**Task details:**
Could you filter the data below down to the lines that hold the word "computer"?

**Raw data:**
/---
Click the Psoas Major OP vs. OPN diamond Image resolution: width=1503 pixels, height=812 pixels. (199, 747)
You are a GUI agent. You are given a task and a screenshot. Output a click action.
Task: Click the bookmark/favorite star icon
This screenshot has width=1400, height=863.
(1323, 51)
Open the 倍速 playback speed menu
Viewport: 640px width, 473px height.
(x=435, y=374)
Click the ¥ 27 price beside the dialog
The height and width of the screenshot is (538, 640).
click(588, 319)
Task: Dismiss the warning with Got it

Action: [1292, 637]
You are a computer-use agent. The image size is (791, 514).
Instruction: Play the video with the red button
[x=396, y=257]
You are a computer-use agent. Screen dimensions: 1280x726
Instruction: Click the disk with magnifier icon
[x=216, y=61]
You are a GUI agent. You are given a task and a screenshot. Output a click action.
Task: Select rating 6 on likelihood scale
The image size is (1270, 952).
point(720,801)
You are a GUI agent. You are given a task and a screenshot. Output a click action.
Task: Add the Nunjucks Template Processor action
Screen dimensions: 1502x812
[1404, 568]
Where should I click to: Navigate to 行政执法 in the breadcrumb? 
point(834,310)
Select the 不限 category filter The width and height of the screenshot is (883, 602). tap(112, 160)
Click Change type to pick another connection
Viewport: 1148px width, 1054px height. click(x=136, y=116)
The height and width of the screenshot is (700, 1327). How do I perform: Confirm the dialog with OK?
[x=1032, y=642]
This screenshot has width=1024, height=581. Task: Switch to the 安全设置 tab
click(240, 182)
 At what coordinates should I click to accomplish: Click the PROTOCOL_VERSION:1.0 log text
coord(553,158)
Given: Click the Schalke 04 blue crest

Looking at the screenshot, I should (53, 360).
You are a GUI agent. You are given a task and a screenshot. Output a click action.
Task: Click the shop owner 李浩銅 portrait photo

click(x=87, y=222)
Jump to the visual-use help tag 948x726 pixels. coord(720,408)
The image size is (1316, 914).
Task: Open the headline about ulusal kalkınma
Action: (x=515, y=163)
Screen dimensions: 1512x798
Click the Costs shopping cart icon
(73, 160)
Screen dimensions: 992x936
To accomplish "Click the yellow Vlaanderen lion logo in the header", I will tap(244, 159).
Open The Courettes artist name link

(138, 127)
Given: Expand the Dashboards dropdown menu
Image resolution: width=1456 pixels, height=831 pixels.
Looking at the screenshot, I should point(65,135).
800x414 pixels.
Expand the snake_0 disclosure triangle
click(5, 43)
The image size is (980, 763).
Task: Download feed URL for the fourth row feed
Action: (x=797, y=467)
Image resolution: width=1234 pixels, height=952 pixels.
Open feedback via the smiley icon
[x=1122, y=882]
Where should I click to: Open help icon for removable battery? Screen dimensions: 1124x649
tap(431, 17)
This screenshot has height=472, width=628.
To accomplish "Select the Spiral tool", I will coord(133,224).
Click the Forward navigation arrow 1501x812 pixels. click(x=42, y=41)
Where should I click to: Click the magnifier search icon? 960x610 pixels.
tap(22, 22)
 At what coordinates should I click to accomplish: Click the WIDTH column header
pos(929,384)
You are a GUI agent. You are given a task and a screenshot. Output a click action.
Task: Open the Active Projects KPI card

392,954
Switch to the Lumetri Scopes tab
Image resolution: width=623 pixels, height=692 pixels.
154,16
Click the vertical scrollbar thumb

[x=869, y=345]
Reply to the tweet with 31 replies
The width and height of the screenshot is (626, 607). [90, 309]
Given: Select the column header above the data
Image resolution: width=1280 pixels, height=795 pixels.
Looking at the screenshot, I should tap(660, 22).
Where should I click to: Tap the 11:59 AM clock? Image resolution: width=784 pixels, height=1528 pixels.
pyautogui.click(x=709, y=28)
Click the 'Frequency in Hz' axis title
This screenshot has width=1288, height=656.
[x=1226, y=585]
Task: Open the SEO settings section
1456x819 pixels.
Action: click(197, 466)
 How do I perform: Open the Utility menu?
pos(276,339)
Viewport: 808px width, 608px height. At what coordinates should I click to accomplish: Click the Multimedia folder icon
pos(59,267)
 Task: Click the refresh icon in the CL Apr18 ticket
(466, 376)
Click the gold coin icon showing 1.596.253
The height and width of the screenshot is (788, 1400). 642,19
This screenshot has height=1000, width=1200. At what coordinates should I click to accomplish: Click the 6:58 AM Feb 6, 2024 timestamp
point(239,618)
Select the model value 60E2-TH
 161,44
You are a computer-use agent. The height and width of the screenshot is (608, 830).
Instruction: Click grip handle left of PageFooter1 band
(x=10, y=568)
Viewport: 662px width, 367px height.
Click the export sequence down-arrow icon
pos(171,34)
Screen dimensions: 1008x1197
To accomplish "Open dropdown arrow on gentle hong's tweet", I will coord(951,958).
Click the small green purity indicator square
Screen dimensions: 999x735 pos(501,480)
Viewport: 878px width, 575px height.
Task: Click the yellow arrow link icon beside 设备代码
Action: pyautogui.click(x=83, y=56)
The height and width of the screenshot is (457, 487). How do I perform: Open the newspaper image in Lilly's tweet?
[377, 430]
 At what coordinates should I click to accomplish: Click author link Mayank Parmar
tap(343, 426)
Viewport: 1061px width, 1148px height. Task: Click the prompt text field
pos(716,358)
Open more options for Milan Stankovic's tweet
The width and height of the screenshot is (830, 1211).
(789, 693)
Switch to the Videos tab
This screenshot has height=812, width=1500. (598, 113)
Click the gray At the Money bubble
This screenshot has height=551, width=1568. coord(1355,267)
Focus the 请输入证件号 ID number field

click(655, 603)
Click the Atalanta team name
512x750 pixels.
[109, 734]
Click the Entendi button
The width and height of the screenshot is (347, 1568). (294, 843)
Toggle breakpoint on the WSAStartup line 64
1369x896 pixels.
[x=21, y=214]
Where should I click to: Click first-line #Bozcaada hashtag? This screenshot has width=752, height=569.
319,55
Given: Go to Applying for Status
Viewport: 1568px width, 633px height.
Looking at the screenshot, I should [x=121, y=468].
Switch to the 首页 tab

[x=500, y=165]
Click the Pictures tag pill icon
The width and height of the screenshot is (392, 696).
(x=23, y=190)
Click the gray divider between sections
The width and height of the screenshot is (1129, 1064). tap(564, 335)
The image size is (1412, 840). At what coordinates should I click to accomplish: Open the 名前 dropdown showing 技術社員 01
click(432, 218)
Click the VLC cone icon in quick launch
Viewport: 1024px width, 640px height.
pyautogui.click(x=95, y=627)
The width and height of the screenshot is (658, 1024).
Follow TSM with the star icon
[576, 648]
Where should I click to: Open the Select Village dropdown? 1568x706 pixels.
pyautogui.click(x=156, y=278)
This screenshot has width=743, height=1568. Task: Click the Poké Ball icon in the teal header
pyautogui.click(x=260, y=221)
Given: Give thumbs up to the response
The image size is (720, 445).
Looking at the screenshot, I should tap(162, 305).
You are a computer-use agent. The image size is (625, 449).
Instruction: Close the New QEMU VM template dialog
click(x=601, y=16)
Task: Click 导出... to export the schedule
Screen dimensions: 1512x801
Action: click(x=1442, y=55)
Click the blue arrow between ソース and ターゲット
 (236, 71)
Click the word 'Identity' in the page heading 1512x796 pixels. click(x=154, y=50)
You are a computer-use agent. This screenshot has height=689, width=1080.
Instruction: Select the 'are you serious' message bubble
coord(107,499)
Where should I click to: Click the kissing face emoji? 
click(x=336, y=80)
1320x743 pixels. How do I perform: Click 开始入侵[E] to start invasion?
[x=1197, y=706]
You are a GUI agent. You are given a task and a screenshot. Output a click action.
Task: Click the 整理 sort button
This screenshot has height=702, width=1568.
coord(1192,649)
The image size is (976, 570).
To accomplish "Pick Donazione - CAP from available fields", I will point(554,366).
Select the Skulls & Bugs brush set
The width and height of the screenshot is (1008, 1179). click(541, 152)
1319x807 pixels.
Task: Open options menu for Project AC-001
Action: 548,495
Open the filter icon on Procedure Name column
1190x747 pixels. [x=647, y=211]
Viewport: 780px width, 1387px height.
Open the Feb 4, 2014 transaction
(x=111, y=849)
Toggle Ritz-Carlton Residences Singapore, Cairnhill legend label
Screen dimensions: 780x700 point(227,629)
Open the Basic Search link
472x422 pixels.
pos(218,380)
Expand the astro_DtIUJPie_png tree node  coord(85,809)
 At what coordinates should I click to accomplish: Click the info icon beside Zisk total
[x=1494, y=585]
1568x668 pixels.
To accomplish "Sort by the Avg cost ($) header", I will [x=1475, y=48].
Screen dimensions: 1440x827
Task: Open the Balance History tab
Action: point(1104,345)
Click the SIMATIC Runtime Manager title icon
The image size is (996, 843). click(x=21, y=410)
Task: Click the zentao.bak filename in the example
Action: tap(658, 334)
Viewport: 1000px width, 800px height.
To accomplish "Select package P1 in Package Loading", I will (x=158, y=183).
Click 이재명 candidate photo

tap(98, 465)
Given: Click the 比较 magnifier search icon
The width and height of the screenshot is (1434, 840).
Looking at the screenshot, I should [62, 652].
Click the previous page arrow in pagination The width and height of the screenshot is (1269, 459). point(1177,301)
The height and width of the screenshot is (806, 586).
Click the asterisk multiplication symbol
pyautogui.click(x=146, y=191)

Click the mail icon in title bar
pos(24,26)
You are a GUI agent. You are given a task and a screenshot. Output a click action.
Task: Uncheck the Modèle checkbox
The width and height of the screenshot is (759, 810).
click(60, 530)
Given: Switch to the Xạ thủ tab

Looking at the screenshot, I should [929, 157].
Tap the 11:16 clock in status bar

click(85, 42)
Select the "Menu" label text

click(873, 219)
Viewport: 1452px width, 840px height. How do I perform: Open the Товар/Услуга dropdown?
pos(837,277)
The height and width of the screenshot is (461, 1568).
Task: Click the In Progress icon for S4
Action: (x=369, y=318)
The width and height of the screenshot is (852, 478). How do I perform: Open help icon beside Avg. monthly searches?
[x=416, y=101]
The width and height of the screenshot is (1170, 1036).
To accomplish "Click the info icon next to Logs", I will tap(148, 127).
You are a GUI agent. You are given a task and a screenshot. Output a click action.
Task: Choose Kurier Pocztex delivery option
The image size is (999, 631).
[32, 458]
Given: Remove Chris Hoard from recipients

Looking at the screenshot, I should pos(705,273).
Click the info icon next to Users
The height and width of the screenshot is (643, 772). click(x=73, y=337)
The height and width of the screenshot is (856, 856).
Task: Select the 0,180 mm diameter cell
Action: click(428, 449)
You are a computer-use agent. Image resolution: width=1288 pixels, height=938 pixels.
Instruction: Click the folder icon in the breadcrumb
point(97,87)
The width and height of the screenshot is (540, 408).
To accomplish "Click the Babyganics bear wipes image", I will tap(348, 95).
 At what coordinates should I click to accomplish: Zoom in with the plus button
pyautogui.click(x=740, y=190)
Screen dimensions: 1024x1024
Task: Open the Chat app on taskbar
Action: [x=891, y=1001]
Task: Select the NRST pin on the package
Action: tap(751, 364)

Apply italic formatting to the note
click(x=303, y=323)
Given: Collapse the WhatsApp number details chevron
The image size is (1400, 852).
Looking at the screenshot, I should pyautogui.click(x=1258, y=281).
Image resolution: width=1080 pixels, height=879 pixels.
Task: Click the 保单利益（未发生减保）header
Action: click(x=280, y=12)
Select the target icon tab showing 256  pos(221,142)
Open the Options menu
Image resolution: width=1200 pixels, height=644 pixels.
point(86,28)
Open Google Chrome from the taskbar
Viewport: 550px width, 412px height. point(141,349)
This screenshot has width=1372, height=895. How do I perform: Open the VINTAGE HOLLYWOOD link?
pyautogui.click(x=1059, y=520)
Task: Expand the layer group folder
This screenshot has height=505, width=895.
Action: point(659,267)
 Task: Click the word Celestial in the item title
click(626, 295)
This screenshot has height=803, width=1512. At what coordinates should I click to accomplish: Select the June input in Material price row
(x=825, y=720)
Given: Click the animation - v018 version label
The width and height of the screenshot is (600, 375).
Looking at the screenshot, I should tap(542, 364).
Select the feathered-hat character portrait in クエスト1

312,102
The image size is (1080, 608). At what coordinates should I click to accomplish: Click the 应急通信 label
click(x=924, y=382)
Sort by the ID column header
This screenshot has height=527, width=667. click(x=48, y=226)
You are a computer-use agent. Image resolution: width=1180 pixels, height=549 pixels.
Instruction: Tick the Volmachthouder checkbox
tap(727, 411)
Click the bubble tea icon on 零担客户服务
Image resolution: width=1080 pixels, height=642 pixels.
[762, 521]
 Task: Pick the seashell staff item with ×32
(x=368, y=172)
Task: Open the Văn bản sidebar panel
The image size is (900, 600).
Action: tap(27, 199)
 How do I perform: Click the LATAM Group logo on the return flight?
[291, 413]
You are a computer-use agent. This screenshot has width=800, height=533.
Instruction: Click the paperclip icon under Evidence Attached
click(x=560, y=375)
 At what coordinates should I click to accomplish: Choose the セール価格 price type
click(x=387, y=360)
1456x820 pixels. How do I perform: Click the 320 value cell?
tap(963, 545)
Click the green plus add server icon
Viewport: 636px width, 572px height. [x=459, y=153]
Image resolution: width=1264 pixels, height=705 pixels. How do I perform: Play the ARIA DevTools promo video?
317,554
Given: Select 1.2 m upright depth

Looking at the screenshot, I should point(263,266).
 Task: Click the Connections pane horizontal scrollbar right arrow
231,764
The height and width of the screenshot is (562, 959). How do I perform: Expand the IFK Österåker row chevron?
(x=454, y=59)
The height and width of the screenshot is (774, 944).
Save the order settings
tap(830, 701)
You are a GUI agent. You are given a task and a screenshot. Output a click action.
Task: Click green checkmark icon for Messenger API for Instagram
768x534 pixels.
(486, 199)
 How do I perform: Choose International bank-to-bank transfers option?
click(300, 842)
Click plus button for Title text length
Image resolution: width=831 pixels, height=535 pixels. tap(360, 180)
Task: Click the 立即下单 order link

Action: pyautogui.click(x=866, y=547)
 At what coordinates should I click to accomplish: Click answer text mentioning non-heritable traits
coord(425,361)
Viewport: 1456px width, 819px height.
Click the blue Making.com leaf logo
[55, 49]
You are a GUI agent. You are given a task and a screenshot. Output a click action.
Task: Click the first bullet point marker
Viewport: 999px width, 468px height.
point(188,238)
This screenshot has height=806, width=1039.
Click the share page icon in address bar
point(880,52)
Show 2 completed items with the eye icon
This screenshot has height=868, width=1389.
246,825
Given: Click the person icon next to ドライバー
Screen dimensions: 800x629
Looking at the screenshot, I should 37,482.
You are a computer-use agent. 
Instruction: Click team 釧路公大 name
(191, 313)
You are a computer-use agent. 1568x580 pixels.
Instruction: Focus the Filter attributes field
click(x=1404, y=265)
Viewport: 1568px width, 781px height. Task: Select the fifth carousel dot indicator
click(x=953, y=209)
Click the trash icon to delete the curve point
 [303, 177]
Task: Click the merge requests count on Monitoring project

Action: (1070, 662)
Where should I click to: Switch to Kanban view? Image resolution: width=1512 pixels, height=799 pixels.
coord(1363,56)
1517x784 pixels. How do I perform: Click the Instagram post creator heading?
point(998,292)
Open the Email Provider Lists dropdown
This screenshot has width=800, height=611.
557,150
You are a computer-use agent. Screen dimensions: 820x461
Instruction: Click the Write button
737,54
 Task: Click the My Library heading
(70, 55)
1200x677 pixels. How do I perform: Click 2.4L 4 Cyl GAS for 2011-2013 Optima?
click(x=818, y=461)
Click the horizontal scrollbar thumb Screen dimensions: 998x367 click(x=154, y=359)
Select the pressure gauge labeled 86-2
\---
**Exercise solution:**
You are a computer-use agent. The image size is (791, 514).
You are a computer-use agent. Screen dimensions: 1280x726
You are a computer-use agent. The height and width of the screenshot is (608, 830).
You are a computer-use agent. The image size is (625, 449).
You are a computer-use agent. This screenshot has height=689, width=1080.
You are a computer-use agent. Image resolution: width=1288 pixels, height=938 pixels.
You are a computer-use agent. Image resolution: width=1180 pixels, height=549 pixels.
You are a computer-use agent. This screenshot has width=800, height=533.
You are a computer-use agent. 
You are a computer-use agent. 1568x580 pixels.
You are a computer-use agent. Screen dimensions: 820x461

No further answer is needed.